Well, there are many reasons but one would be that life’s hard sometimes and so it’s normal and appropriate to experience unhappiness (e.g. disappointment and frustration, sadness and anxiety).
Some even argue that without unhappiness we can’t really know happiness; that without the yang there can be no yin.
Whichever way you look at it, learning to accept and embrace the darker moments in life can make the lighter ones even more enjoyable …
via Thrive Global by Susan Cain
Once, when I was a twenty-two-year-old law student, some friends picked me up in my dorm on the way to class. I’d been happily listening to bittersweet music in a minor key. Not the Albinoni, which I hadn’t heard back then; more likely a song by my all-time favorite musician, Leonard Cohen, aka the Poet Laureate of Pessimism.

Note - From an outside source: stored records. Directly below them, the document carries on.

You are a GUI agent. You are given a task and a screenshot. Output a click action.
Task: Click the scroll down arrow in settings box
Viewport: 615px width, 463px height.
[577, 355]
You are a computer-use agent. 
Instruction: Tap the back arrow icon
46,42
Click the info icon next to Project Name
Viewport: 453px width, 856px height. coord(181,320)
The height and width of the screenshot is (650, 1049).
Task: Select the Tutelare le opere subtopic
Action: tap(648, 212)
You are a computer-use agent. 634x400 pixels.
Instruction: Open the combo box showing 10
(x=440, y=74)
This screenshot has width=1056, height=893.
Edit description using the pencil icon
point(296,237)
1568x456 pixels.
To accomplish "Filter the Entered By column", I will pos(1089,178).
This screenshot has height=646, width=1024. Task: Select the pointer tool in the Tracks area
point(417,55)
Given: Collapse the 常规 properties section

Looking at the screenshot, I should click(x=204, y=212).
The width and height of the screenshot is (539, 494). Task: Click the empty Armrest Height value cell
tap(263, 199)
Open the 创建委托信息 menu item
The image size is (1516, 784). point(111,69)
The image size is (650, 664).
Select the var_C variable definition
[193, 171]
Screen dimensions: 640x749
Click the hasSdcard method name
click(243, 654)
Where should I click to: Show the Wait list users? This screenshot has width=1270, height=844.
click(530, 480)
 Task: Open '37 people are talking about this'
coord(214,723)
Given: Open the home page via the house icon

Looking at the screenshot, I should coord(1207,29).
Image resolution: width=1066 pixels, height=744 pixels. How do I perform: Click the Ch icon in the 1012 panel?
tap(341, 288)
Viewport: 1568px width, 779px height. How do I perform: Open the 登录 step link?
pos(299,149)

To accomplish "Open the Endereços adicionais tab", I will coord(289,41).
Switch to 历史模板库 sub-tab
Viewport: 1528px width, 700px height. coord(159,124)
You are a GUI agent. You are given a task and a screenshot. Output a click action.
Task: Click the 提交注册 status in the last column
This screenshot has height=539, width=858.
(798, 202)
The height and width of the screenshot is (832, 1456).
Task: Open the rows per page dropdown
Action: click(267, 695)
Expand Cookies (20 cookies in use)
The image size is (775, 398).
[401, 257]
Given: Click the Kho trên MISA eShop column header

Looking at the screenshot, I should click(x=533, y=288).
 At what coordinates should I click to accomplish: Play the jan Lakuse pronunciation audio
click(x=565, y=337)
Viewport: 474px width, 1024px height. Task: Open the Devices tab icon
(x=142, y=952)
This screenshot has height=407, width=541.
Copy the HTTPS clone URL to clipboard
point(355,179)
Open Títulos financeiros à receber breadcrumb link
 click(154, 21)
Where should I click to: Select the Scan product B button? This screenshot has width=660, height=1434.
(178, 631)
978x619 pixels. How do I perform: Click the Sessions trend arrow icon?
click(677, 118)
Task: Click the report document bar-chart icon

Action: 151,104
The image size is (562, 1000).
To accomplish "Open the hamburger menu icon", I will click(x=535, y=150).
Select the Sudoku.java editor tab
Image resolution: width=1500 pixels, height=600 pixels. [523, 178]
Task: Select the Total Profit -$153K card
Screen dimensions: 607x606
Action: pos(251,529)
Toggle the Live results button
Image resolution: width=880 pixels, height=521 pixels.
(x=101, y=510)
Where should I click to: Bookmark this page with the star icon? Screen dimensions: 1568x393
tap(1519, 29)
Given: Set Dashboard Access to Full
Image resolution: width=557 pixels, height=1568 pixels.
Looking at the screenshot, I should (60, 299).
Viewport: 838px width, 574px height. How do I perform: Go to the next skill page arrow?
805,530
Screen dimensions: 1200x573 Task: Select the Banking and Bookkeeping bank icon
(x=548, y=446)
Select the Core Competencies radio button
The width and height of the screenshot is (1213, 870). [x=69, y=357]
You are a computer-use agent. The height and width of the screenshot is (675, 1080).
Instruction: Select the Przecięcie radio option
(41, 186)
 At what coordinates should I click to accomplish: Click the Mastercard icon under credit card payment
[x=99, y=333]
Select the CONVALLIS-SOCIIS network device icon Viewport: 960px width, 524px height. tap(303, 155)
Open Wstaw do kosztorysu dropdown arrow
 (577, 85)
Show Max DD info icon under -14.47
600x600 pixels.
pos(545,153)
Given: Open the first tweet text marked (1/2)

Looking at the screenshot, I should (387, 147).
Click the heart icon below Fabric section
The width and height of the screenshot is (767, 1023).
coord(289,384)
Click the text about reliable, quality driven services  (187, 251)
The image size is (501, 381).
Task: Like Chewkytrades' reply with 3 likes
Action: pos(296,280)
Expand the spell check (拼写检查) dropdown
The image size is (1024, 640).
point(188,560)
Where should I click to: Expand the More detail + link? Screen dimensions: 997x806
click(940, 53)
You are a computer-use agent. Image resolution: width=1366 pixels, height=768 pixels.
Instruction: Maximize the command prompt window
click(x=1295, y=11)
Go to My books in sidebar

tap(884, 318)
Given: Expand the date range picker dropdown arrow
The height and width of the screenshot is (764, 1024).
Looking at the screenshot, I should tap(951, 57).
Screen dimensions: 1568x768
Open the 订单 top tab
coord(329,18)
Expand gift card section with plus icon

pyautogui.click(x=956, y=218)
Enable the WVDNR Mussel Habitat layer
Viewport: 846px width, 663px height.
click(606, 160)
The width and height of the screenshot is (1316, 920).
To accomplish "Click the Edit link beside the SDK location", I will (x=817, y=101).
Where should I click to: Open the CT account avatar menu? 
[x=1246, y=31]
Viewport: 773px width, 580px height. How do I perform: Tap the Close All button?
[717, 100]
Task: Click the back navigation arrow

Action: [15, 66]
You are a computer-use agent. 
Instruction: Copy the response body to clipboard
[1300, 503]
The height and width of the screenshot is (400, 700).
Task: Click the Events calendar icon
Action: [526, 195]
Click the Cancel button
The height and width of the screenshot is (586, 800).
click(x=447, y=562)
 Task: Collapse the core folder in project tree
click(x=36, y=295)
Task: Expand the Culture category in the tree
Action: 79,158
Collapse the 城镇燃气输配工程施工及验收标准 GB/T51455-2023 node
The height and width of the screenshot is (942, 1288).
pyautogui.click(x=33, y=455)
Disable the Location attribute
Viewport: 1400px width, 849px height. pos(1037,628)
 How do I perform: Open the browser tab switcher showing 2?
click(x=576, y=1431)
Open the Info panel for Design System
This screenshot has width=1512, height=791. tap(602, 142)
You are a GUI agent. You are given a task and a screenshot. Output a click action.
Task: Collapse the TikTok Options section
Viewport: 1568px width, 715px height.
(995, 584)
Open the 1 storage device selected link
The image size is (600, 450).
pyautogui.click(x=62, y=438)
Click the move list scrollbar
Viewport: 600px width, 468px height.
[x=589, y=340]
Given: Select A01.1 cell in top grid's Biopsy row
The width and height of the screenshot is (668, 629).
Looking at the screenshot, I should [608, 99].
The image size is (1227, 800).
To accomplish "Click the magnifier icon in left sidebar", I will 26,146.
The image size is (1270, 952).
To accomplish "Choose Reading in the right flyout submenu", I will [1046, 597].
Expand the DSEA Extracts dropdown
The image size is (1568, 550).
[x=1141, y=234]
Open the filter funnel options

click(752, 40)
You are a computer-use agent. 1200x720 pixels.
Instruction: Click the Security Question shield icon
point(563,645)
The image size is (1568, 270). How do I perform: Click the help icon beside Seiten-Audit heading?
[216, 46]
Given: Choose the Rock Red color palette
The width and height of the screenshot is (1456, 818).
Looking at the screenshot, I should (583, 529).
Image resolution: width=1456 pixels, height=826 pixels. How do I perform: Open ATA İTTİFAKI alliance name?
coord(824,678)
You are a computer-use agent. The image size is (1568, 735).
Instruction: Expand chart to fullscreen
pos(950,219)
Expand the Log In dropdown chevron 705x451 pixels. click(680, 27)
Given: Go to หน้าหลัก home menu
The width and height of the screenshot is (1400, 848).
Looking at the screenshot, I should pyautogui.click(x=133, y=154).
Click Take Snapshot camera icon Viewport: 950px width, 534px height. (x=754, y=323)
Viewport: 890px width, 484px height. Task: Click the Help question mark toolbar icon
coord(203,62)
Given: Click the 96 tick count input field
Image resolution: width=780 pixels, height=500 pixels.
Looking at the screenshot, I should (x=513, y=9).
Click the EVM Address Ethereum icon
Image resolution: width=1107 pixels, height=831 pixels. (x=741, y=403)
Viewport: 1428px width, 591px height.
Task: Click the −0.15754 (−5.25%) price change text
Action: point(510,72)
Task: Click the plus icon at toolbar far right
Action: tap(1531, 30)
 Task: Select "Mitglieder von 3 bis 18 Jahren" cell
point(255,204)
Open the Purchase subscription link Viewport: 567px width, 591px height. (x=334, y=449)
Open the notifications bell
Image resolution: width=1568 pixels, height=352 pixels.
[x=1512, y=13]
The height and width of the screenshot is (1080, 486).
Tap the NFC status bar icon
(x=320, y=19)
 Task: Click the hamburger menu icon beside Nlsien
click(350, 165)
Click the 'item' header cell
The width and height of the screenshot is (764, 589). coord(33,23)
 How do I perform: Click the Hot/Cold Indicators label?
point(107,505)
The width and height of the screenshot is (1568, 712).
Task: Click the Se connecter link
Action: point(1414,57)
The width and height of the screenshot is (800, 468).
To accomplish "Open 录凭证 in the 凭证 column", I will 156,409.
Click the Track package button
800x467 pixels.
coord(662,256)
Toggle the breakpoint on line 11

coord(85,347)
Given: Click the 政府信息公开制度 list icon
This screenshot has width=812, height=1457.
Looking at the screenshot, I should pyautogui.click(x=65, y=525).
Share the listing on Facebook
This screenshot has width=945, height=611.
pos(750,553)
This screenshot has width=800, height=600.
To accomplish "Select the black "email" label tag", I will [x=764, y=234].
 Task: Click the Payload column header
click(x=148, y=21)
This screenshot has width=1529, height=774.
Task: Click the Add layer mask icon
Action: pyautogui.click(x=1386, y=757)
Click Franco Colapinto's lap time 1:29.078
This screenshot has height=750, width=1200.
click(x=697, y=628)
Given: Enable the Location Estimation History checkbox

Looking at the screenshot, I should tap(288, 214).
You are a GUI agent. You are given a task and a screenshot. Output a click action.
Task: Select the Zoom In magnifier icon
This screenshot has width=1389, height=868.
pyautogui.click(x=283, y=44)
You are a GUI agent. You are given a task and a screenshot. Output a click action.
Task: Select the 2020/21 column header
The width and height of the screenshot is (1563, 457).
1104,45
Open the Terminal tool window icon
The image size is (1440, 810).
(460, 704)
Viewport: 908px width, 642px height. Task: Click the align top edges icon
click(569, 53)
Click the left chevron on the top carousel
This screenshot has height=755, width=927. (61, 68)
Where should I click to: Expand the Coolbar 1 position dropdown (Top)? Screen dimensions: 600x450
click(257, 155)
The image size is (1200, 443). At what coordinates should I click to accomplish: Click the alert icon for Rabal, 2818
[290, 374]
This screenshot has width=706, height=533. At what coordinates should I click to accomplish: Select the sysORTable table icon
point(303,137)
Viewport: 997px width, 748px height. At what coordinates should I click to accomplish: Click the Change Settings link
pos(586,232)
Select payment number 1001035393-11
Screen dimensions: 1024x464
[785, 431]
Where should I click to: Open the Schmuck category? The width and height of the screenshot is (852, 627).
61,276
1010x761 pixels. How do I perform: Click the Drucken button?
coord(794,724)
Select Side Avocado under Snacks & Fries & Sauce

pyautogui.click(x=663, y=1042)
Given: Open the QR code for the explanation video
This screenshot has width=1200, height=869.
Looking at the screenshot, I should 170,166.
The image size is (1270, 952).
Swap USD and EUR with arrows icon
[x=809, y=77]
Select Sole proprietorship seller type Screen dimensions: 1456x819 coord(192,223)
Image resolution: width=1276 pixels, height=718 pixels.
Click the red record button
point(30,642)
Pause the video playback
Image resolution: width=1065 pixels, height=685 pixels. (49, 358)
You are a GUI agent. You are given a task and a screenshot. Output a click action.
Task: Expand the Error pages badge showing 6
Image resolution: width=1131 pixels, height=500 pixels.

It’s hard to put into words what I experience when I hear this kind of music. It’s technically sad, but what I feel, really, is love: a great tidal outpouring of it. A deep kinship with all the other souls in the world who know the sorrow the music strains to express. Awe at the musician’s ability to transform pain into beauty. If I’m alone when I’m listening, I often make a spontaneous prayer gesture, hands to face, palm to palm, even though I’m deeply agnostic and don’t formally pray. But the music makes my heart open: literally, the sensation of expanding chest muscles. It even makes it seem okay that everyone I love, including me, is going to die one day. This equanimity about death lasts maybe three minutes, but each time it happens, it changes me slightly. If you define transcendence as a moment in which yourself fades away and you feel connected to the all, these musically bittersweet moments are the closest I’ve come to experiencing it. But it’s happened over and over again.
And I could never understand why.
Meanwhile, my friends were amused by the incongruity of mournful songs blasting from a dorm room stereo; one of them asked why I was listening to funeral tunes. I laughed, and we went to class. End of story.